Hooks, Hypermagnets and Adjustable Deployment:  The Early Canadian Experience with the Anaconda™ Endovascular Stent Graft for Infrarenal Aortic Aneurysm Repair.

RD Moore MD MSC FRCSC, †Claudio Cinà MD MSC FRCSC, Wesam Abuznadah MD MEd, Mona Motamedi BA(Hons)
Divisions of Vascular Surgery, University of Calgary, Calgary Alberta, 
†McMaster University, Hamilton, Ontario, Canada.

Purpose: To describe the early Canadian experience with a novel Health Canada approved Anaconda™ endovascular stent graft for the treatment of infrarenal aortic aneurysms.

Background:  Despite technologic advances in modular endovascular stent graft design, challenges during deployment are predictably related to access tortuousity and stenosis, marginal landing zone quality and length, errors in pre-operative length measurements due to difficulties in predicting graft behaviour in vivo, and errors related to the often dynamic nature of the deployment process, which can result in mal-positioning of the stent graft.  In addition, the duration of the endovascular procedure can be significantly affected by difficulties with contra-lateral limb access, particularly if advanced techniques (e.g. “up and over wire”) are required.  We describe the use of a newly approved device that has unique features related to graft design and deployment that address many of these device-related issues, leading to potential improvements in EVAR.  

Study Design: Prospective cohort study of patients treated in a tertiary vascular center by surgeons experienced in endovascular repair.
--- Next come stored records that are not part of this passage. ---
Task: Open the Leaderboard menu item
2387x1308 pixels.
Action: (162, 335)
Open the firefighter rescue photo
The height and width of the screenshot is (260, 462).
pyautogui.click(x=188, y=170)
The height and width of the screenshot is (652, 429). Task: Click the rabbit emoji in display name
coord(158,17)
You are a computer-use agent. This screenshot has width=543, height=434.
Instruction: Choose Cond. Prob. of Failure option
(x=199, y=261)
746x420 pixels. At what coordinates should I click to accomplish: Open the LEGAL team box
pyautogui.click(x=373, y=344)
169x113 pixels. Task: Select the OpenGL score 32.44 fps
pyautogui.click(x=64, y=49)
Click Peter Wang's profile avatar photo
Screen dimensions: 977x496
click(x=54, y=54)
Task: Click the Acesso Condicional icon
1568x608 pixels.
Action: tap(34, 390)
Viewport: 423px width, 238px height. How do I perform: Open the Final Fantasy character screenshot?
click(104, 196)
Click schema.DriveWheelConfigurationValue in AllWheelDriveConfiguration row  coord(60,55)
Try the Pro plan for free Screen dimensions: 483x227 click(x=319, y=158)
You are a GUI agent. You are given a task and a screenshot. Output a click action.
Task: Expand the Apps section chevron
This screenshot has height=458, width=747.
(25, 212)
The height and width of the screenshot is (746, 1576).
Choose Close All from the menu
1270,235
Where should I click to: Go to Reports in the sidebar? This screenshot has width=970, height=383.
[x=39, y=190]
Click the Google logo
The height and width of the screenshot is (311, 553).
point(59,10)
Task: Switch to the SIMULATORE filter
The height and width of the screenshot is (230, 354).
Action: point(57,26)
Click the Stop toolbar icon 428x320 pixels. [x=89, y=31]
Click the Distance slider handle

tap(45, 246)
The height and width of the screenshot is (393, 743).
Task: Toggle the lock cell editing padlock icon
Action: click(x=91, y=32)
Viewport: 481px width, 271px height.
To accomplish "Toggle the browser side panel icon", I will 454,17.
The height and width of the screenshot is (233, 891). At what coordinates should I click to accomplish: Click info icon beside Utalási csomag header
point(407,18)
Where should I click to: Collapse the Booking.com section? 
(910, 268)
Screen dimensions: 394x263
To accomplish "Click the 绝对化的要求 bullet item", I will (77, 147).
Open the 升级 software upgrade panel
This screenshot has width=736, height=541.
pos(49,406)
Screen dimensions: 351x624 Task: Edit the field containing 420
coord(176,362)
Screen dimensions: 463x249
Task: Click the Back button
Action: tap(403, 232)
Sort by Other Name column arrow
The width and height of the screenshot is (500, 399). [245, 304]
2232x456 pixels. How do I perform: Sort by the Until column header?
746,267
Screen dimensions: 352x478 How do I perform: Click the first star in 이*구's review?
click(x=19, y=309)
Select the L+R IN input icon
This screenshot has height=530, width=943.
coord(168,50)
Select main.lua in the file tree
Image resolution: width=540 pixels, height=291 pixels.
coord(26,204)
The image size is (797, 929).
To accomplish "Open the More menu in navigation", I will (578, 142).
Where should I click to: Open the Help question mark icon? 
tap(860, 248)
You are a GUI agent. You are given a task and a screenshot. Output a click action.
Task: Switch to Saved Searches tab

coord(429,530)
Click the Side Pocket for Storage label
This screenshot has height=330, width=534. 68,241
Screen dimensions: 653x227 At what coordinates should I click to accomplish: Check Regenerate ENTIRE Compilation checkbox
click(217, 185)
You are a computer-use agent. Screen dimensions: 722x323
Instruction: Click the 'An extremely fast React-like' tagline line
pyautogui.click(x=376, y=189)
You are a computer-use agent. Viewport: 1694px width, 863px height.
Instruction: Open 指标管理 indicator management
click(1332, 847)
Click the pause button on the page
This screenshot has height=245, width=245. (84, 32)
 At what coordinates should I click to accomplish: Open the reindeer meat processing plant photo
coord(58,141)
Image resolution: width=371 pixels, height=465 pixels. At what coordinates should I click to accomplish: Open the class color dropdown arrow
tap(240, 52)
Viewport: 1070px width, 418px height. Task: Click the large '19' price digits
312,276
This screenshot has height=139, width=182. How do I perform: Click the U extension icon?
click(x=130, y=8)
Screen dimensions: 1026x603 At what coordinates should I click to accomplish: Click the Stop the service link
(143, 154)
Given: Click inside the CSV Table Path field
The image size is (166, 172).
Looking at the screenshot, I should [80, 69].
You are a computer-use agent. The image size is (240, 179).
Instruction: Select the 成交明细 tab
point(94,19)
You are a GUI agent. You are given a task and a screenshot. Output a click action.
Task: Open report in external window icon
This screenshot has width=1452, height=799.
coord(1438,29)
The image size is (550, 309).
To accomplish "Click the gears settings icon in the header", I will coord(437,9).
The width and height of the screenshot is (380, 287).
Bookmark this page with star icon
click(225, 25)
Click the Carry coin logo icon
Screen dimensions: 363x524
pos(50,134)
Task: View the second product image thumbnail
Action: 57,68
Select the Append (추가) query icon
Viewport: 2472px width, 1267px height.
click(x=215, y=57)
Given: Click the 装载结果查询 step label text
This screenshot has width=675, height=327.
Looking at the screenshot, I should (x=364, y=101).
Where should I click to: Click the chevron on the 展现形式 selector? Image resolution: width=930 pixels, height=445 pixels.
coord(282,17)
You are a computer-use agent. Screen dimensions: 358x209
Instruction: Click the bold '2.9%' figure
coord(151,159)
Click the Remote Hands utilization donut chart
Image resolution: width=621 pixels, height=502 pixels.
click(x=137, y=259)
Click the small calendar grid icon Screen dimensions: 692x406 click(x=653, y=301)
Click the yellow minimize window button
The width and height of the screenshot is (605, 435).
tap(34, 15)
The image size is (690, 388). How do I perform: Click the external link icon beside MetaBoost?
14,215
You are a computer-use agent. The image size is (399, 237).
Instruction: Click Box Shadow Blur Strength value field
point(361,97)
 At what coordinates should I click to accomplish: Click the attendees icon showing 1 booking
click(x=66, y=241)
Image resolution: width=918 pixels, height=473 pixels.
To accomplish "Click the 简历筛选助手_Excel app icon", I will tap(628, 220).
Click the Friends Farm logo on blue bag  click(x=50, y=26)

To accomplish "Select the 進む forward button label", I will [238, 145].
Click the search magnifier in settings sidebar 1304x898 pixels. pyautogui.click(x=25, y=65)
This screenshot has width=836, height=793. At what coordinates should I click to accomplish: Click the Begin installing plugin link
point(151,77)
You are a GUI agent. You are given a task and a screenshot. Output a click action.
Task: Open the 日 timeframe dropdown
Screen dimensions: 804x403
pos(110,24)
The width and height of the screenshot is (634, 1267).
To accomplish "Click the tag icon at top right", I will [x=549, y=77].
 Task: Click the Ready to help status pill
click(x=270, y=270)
Standard clinical endovascular inclusion/exclusion criteria were used and anatomically, aneurysms with severe angulation of iliac access vessels and/or the aortic neck were included.
Methods:  Between January and March 2007, 16 male patients (mean age 73.6 ± 5.05 years, ASA status II N=4, ASA III N=11, ASA IV, N=1) with infrarenal AAA (mean diameter 5.68 ± 0.66cm, mean neck length 33.19 ± 11.62mm, mean neck angulation 33.25 ± 43.86 degrees, mean maximal iliac angulation 72.63 ±40.87 degrees ) had elective (N=11) or urgent (N=5) EVAR with the Anaconda device using the IFU protocols established for deployment.  Procedures were completed in the operating room under either local or general anesthesia with a mobile C-arm unit and fluoroscopic table. Patients were assessed for endoleak or graft complications with 64 slice spiral CT imaging within a week of surgery, and then at 3 months, with further planned follow-up at 6 month intervals.

Results:  Mean values were derived for operative time (141.38±46 minutes), fluoroscopy time(16.76±9.35 minutes), intra-operative dye load (132.31±68.72 mls), and blood loss (396.15±279.48 mls). Primary adjunctive procedures were required in 5 patients (31%) and included internal iliac embolization in 3 patients, limb extension and external iliac angioplasty in one patient, and internal/external iliac “kissing balloon” angioplasty in one patient.  Median LOS was 6.68 days (Range: 1-23 days), with one patient requiring an ICU stay of two days due to cardio-pulmonary complications. No peri-operative or late deaths were observed. Secondary interventions were required in 3 patients (18%). Two patients with marginally acceptable iliac access vessels (7mm diameter) developed limb ischemia post-operatively. One of these patients had acute iliac occlusion pre-operatively, and suffered ipsilateral graft limb thrombosis requiring cross femoral bypass. This patient also had a Type 1A endoleak requiring laparotomy and aortic cerclage. The second patient with limb ischemia had an iliac dissection requiring palmaz stent placement. The only patient with a Type 2 endoleak had immediate post-operative coil embolization due to the development of atrial fibrillation and the need for full-dose anti-coagulation. Common femoral artery dissection related to the “square-faced” profile of back of the delivery nose cone was observed in one patient and required suture repair.  Another patient had rupture of the delivery handle during attempted deployment, and was successfully converted using a different endograft and represented the only “intention to treat” failure.
 
Conclusions: The improvements in contra-lateral access, the proximal hook fixation, and the specific deployment features of the Anaconda™ endovascular device allowed for successful initial EVAR exclusion of infrarenal aortic aneurysms with high risk anatomy in 94% of patients. The short nose cone, and the sheath which has a tendency to kink and is not well tapered over the cone nose, poses challenges with calcified vessels and tortuous anatomy. Care must be observed during deployment to ensure that the device main body is rotated and canted with the fixation hooks perpendicular to the long axis of the neck in order to achieve stable endoseal. Modifications to the nose cone and of the delivery sheath will enhance the performance of this endovascular system. Ongoing follow-up and larger series are required to assess mid-term and long term EVAR performance.